__Texte proposé__
___

La déviation d’un rayon lumineux, passant d’un milieu dans un autre. Définition simple de mot « réfraction ». Ou mieux encore en prenant un exemple: une brindille d’herbe, une feuille plongée dans l’eau apparait en deux segments. Une partie est à l’air et l’autre, plongée dans le liquide. « Réfraction » est le titre de la nouvelle exposition (virtuelle) proposée par Olivier Tharsis et Chrystelle Merabli (Krystel Ann Art gallery). Réfraction, parce que la perception caribéenne, n’est pas la même selon l’endroit d’où l’on vient. Une ligne sépare deux milieux et opère sur la vision une modification de la forme.

___

__Données fournies__
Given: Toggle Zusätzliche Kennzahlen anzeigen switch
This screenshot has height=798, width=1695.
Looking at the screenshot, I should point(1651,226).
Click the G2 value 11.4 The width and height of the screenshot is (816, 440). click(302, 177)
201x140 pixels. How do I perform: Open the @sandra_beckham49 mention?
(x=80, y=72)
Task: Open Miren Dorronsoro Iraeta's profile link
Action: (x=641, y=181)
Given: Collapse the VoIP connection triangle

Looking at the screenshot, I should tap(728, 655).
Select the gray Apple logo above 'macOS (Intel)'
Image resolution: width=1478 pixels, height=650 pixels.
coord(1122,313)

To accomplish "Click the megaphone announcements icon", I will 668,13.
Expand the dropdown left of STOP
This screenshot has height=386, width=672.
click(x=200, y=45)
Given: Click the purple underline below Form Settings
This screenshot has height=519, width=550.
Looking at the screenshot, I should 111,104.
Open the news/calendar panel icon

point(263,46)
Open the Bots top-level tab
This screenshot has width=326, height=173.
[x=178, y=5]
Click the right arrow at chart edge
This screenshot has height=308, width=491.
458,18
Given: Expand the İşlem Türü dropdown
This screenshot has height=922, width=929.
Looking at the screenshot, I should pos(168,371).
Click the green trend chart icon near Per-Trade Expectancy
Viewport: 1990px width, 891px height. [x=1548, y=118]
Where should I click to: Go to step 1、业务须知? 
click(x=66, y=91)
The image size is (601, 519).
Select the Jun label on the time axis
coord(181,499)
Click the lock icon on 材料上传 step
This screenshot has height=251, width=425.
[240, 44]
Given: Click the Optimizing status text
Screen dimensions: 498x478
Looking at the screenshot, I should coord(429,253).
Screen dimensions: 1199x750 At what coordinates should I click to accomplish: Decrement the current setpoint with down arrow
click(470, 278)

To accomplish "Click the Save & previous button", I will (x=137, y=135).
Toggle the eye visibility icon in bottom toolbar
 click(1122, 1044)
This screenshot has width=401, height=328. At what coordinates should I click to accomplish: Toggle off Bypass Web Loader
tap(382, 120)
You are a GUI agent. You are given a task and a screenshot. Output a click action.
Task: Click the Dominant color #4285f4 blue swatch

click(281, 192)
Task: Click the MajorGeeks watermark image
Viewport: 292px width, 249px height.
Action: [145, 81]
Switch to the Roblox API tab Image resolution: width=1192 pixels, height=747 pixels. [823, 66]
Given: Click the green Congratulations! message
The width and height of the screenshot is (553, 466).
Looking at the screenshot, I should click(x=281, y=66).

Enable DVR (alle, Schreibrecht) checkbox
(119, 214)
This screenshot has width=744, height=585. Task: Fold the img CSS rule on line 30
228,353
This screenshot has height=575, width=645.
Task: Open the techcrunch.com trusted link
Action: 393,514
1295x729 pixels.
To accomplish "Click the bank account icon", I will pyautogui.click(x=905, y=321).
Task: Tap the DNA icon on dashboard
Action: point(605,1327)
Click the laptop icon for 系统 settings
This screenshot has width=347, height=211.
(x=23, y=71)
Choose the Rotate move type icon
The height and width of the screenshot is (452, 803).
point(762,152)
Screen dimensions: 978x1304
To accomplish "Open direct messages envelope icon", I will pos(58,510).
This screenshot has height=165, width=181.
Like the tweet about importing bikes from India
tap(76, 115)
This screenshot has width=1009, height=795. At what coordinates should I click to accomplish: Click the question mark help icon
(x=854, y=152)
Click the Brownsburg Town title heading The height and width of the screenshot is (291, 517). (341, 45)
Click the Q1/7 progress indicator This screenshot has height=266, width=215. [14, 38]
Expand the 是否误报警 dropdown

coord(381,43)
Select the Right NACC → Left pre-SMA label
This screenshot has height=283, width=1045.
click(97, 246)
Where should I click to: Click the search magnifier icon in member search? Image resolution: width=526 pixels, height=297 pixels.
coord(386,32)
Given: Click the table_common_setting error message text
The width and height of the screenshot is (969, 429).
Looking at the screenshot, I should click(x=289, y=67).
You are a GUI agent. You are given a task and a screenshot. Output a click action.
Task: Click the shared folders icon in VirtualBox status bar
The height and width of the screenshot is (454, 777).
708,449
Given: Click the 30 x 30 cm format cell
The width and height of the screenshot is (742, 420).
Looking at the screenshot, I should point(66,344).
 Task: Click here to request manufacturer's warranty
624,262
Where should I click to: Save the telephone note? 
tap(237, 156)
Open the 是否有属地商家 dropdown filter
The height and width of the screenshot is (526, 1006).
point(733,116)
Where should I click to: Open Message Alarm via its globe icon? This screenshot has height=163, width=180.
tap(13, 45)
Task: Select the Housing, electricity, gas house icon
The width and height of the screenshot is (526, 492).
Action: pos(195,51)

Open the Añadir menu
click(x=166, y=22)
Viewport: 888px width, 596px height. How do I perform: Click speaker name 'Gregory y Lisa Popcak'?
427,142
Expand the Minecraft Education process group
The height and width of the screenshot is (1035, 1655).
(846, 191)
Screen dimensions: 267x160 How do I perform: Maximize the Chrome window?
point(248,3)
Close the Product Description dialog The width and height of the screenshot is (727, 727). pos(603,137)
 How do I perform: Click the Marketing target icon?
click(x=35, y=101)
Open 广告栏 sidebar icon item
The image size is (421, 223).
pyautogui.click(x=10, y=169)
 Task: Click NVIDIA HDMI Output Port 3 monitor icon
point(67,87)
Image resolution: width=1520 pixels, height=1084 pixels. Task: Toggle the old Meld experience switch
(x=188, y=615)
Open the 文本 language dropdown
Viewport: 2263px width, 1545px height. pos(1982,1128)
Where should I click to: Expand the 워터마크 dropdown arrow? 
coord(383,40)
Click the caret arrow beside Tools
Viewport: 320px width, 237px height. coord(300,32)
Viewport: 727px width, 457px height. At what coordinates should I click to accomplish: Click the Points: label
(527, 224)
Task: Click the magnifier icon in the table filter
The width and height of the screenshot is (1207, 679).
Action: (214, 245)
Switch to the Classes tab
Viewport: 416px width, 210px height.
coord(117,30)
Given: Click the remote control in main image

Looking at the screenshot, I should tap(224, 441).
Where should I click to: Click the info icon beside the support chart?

___

__Consigne 1__
Recopiez à l'identique le passage des enregistrements qui commence à la ligne contenant « Open the 文本 language dropdown » et va jusqu'à la fin des enregistrements.
__Consigne 2__
Écrivez la suite du texte sur l'exposition « Réfraction », à partir de sa dernière phrase.
Le texte et les enregistrements sont deux documents séparés.

__Réponse 1__
Open the 文本 language dropdown
Viewport: 2263px width, 1545px height. pos(1982,1128)
Where should I click to: Expand the 워터마크 dropdown arrow? 
coord(383,40)
Click the caret arrow beside Tools
Viewport: 320px width, 237px height. coord(300,32)
Viewport: 727px width, 457px height. At what coordinates should I click to accomplish: Click the Points: label
(527, 224)
Task: Click the magnifier icon in the table filter
The width and height of the screenshot is (1207, 679).
Action: (214, 245)
Switch to the Classes tab
Viewport: 416px width, 210px height.
coord(117,30)
Given: Click the remote control in main image

Looking at the screenshot, I should tap(224, 441).
Where should I click to: Click the info icon beside the support chart?

__Réponse 2__
A l’origine de cette idée, Maica Gugolati et Christelle Merabli, se tournent donc vers trois plasticiens et peintres insulaires. Chacun porte une lumière, une forme, un souvenir récurrent de ces îles caraïbes dans leur confrontation répétée à l’Occident, à la fois temporelle (passé et présent) et artistique. Quelle voix est la nôtre en somme? Quelle est notre identité propre dans ce bouillonnement de l’eau et du ciel? Françoise Semiramoth (dont une œuvre vient d’être acquise par le MACMA, Martinique) réfléchit depuis pas mal d’années à cette confluence. Ses peintures revisitent le Caravage et l’invite à la question essentielle de la couleur. Dialogue du temps, de la morale sans doute et de la vie « sauvage », au travers d’un petit lézard.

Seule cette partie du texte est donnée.